WORK REQUIRED: Gather every line below where "Given" appears.

[Stored records]

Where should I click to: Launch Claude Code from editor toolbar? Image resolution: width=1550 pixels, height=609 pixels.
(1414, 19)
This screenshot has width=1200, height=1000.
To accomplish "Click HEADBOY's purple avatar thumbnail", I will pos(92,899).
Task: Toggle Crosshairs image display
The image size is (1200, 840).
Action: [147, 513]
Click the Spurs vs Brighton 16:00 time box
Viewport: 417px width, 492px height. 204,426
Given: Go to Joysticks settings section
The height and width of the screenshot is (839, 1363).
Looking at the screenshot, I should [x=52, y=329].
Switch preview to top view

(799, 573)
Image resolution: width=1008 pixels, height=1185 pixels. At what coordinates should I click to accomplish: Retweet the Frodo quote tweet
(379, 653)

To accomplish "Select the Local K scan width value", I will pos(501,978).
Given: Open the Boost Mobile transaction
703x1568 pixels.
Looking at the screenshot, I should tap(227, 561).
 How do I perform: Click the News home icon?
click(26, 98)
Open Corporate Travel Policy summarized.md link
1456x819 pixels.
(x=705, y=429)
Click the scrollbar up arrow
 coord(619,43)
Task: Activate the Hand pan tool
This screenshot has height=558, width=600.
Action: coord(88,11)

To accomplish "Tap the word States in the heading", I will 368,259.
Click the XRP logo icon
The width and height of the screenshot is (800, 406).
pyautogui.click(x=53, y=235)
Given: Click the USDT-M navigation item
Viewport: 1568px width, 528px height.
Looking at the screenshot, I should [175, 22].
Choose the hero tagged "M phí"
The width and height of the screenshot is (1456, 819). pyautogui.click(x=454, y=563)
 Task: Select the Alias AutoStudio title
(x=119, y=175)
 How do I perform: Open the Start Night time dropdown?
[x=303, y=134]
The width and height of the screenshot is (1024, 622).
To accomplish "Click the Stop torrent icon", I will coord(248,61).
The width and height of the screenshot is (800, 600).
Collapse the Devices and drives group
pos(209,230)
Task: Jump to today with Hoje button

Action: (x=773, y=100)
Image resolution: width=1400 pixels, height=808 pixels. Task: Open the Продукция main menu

SOLUTION TO THE PROBLEM:
Given: Go to Joysticks settings section
Given: Open the Boost Mobile transaction
Given: Click the USDT-M navigation item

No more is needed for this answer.